Web Scraping Is Vital


Seriously. Even if you have NO idea what it is. Keep reading:

Web Scraping Is Vital /img/web-scraping-is-not-a-crime.jpg

Web scraping means collecting data from websites automatically, by writing programs, sometimes very simple ones, that do all the job (I have written several tutorial myself on how to do it. It is what Google, and every other search engine, do every second, if they must provide any service. In general, it is hard to overestimate the importance of this activity for students, researchers, businesses, watchdogs and “fact checkers” of any kind.

Journalists, for example, have used scrapers to collect data that rooted out extremist cops, tracked lobbyists, and uncovered an underground market for adopted children.

Web scraping is essential for democracy, and human rights in general. This is why The Markup filed an amicus brief in a case before the U.S. Supreme Court this week that threatens to make scraping illegal.

The case itself is about other questions, not directly about scraping: someone was prosecuted under the american Computer Fraud and Abuse Act (CFAA), which prohibits unauthorized access to a computer network such as computer hacking. Since the accused was allowed to access the database for work, the question is whether the court will broadly define his troubling activities as “exceeding authorized access”_ to extract data, which is what would make it a crime under the CFAA.

The problem is that _“such a definition could also affect journalists. Or, as Justice Neil Gorsuch put it… lead in the direction of perhaps making a federal criminal of us all”.

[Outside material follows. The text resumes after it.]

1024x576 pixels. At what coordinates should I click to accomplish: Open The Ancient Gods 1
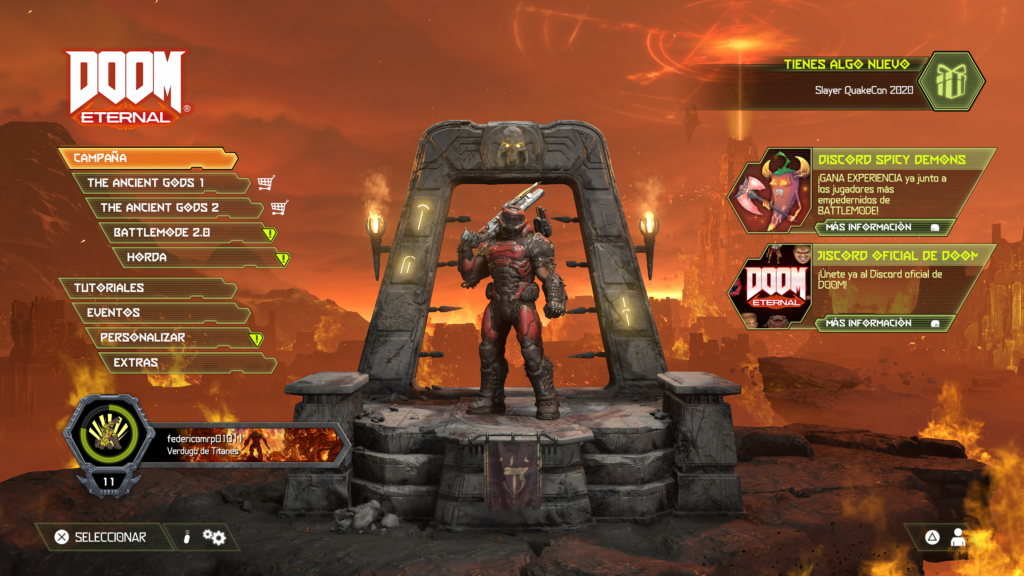pos(160,183)
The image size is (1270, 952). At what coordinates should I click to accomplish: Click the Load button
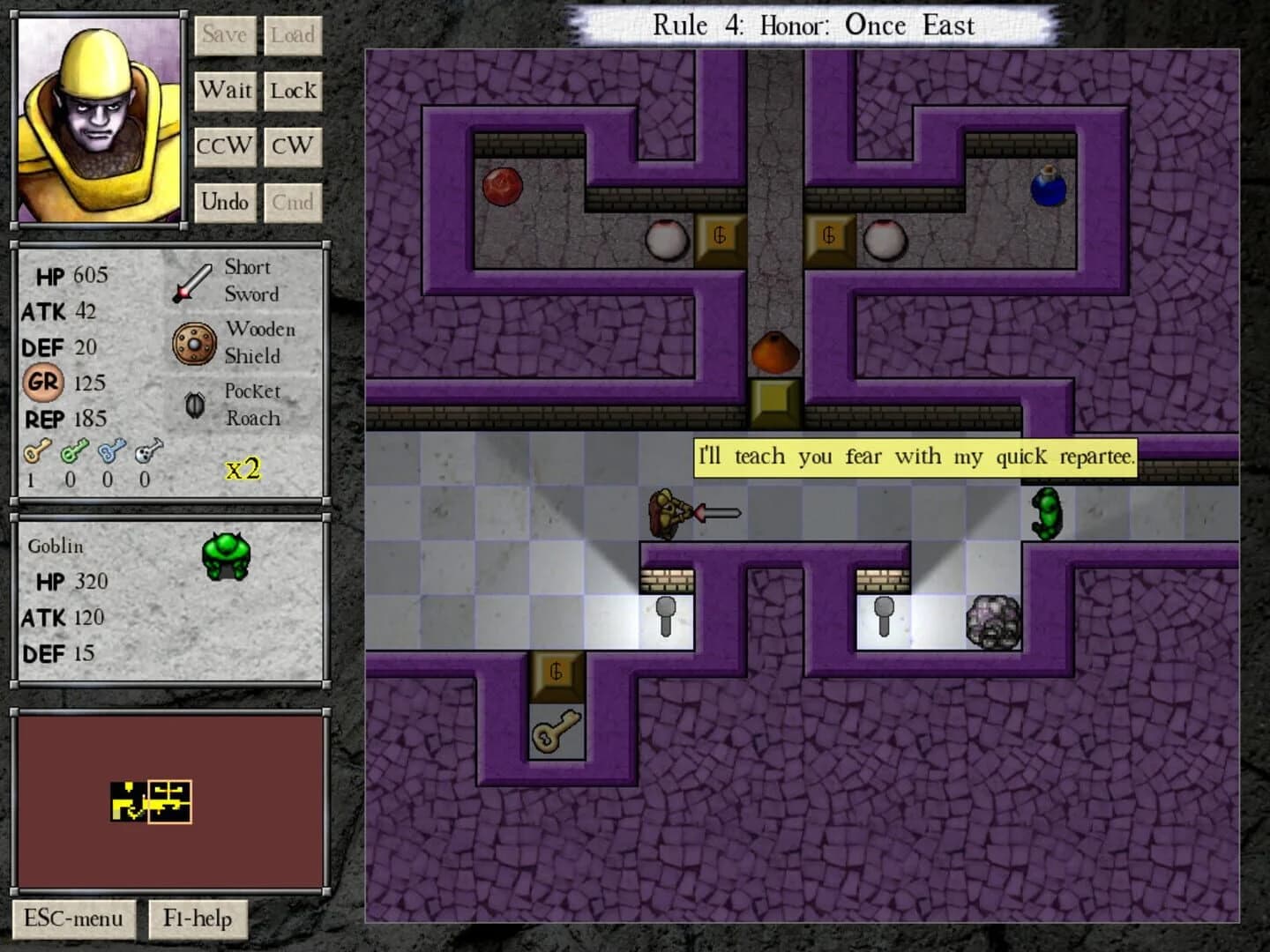point(294,35)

If that line of thought enters jurisprudence, websites that don’t want to be scraped (even if when it would be in the public intereset, and perfectly legal until today) could then just “change the fine print on their terms of service to label the aggregation of that information unauthorized.”

And the U.S. Supreme Court, depending on how it rules, could decide that violating those terms of service is a crime under the CFAA. Even when it is normal news gathering by journalists.

What sort of work is at risk?

To have an idea of how bad this could be, check the Markup article to know, quoting again, how web scraping has been successfully used, among other things, to “collect data that rooted out extremist cops, tracked lobbyists, and uncovered an underground market for adopted children”.